[Word and element pointing entries]

--- begin ---

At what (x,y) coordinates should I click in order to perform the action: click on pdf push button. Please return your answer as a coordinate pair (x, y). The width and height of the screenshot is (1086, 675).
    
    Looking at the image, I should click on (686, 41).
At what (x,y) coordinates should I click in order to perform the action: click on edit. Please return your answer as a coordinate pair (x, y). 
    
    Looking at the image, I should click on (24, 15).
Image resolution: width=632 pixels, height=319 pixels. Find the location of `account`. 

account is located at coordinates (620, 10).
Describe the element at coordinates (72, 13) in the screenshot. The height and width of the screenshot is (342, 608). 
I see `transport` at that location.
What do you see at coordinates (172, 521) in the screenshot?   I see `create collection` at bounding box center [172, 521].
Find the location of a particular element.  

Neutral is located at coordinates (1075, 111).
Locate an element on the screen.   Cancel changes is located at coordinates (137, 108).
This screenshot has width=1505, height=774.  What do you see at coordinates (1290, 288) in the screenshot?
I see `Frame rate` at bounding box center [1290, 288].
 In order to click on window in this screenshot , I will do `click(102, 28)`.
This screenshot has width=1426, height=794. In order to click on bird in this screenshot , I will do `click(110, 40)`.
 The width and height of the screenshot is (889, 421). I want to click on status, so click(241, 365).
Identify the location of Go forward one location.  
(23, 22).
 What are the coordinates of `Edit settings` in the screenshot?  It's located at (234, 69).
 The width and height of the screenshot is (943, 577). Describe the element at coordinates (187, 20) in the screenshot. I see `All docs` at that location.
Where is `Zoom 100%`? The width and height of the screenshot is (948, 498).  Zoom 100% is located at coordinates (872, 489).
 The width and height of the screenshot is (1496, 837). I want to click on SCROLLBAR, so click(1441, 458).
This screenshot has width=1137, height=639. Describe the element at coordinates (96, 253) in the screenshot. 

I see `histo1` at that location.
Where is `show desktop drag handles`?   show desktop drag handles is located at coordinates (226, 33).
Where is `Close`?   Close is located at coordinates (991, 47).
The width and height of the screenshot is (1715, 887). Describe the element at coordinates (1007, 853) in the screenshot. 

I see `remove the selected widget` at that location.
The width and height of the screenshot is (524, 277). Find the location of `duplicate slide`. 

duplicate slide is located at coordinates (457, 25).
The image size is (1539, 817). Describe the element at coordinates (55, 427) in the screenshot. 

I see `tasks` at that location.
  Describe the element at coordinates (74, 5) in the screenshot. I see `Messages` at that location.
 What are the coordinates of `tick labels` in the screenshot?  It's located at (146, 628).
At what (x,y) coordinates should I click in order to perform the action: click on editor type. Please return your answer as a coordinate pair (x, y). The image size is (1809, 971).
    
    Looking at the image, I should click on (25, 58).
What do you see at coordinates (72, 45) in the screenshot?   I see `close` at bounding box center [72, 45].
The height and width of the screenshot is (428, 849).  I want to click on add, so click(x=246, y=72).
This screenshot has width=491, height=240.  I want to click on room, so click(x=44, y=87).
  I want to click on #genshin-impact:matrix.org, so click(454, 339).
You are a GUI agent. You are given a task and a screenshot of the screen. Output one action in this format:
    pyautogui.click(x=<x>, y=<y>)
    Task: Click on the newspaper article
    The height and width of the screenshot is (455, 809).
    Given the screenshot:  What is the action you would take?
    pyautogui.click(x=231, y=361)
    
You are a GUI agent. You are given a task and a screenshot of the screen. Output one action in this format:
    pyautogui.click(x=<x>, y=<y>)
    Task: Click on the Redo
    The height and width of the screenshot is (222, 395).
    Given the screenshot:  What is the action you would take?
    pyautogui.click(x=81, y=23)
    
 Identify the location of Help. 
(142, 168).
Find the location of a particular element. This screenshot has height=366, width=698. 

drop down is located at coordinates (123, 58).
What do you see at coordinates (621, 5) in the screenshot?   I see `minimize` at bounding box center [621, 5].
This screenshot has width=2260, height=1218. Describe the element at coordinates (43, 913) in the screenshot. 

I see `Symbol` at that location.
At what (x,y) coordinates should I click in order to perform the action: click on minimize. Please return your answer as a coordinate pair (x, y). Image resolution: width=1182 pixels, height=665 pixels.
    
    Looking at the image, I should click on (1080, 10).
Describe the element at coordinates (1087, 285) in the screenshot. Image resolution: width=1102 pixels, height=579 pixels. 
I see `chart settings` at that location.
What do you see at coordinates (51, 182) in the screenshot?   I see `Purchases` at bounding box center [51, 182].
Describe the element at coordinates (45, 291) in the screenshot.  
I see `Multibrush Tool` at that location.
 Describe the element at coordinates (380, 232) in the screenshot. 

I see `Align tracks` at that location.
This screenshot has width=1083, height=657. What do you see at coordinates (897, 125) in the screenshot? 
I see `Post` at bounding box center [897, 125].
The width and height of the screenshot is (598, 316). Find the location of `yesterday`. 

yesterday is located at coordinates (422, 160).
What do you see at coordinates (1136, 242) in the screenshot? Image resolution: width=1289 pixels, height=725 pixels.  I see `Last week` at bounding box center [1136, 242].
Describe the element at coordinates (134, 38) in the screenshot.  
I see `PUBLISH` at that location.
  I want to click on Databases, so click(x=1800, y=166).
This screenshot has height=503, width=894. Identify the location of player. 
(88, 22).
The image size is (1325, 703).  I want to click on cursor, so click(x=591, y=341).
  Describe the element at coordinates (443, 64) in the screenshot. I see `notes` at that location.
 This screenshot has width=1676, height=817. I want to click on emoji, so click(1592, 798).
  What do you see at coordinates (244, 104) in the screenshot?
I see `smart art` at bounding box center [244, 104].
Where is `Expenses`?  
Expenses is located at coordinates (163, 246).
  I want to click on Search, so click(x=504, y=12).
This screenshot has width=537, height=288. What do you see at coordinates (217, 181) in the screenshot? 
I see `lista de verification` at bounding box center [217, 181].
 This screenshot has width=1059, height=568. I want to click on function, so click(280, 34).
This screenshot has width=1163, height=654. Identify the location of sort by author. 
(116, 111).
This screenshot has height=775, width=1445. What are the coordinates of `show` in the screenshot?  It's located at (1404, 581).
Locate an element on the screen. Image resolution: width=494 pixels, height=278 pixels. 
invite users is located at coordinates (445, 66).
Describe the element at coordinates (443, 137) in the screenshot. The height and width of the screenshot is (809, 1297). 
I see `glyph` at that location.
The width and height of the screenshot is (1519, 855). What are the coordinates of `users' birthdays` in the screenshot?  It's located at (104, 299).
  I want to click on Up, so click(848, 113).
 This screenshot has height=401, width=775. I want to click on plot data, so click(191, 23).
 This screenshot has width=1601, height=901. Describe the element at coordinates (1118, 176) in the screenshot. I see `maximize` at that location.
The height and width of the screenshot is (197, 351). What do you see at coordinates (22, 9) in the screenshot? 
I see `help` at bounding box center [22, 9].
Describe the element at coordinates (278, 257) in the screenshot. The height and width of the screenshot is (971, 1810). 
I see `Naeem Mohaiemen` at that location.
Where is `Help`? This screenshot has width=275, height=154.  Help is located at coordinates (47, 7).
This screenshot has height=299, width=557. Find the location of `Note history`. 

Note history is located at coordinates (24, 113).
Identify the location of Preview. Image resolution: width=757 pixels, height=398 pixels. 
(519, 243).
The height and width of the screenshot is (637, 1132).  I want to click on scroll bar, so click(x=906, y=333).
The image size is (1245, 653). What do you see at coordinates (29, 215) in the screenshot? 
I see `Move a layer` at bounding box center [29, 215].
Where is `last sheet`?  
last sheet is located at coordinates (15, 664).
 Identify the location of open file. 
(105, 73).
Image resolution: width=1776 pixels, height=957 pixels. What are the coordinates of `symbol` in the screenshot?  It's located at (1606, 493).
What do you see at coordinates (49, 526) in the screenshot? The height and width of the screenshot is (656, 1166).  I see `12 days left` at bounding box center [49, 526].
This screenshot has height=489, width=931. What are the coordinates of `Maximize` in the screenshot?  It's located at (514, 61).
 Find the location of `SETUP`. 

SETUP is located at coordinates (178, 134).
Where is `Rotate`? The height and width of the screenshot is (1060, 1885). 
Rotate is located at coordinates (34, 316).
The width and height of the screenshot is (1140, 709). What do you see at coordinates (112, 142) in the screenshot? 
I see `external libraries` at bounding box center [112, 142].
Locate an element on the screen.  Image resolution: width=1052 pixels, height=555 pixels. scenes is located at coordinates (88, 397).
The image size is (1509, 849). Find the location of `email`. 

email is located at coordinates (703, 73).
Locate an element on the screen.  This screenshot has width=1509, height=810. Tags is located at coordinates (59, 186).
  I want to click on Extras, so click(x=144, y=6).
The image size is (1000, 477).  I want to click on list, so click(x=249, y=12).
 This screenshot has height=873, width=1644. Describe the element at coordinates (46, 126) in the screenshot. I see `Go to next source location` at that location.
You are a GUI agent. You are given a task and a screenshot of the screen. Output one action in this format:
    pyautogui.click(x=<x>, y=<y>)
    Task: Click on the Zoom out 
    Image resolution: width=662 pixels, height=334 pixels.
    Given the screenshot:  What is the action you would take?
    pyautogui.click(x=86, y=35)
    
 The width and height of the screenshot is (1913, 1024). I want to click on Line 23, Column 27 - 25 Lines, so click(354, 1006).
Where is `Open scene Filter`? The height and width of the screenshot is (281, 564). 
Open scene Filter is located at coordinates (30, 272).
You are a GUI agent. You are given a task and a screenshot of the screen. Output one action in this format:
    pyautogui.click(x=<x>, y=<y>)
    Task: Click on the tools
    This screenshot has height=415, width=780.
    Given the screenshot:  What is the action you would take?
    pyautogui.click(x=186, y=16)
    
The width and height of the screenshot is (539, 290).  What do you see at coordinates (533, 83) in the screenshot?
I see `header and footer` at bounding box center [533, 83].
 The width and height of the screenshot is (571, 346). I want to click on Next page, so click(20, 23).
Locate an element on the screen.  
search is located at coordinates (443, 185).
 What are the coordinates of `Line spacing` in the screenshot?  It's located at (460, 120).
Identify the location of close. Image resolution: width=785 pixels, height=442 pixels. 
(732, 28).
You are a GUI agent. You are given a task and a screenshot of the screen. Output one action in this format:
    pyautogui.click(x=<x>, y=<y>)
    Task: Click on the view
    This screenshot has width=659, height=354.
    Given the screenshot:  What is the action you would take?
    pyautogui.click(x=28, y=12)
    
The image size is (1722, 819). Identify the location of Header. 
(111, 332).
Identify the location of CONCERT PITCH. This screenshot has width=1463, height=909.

--- end ---

▸ **GIVEN EXERCISE**
Please revise the records from the line containing "coordinates (872, 489)." through the line containing "pyautogui.click(x=231, y=361)", putting "computer-use agent" in place of "GUI agent" and leaving everything else untouched. Return only those lines.

▸ **TASK RESPONSE**
Where is `Zoom 100%`? The width and height of the screenshot is (948, 498).  Zoom 100% is located at coordinates (872, 489).
 The width and height of the screenshot is (1496, 837). I want to click on SCROLLBAR, so click(1441, 458).
This screenshot has width=1137, height=639. Describe the element at coordinates (96, 253) in the screenshot. 

I see `histo1` at that location.
Where is `show desktop drag handles`?   show desktop drag handles is located at coordinates (226, 33).
Where is `Close`?   Close is located at coordinates (991, 47).
The width and height of the screenshot is (1715, 887). Describe the element at coordinates (1007, 853) in the screenshot. 

I see `remove the selected widget` at that location.
The width and height of the screenshot is (524, 277). Find the location of `duplicate slide`. 

duplicate slide is located at coordinates (457, 25).
The image size is (1539, 817). Describe the element at coordinates (55, 427) in the screenshot. 

I see `tasks` at that location.
  Describe the element at coordinates (74, 5) in the screenshot. I see `Messages` at that location.
 What are the coordinates of `tick labels` in the screenshot?  It's located at (146, 628).
At what (x,y) coordinates should I click in order to perform the action: click on editor type. Please return your answer as a coordinate pair (x, y). The image size is (1809, 971).
    
    Looking at the image, I should click on (25, 58).
What do you see at coordinates (72, 45) in the screenshot?   I see `close` at bounding box center [72, 45].
The height and width of the screenshot is (428, 849).  I want to click on add, so click(x=246, y=72).
This screenshot has width=491, height=240.  I want to click on room, so click(x=44, y=87).
  I want to click on #genshin-impact:matrix.org, so click(454, 339).
You are a computer-use agent. You are given a task and a screenshot of the screen. Output one action in this format:
    pyautogui.click(x=<x>, y=<y>)
    Task: Click on the newspaper article
    The height and width of the screenshot is (455, 809).
    Given the screenshot:  What is the action you would take?
    pyautogui.click(x=231, y=361)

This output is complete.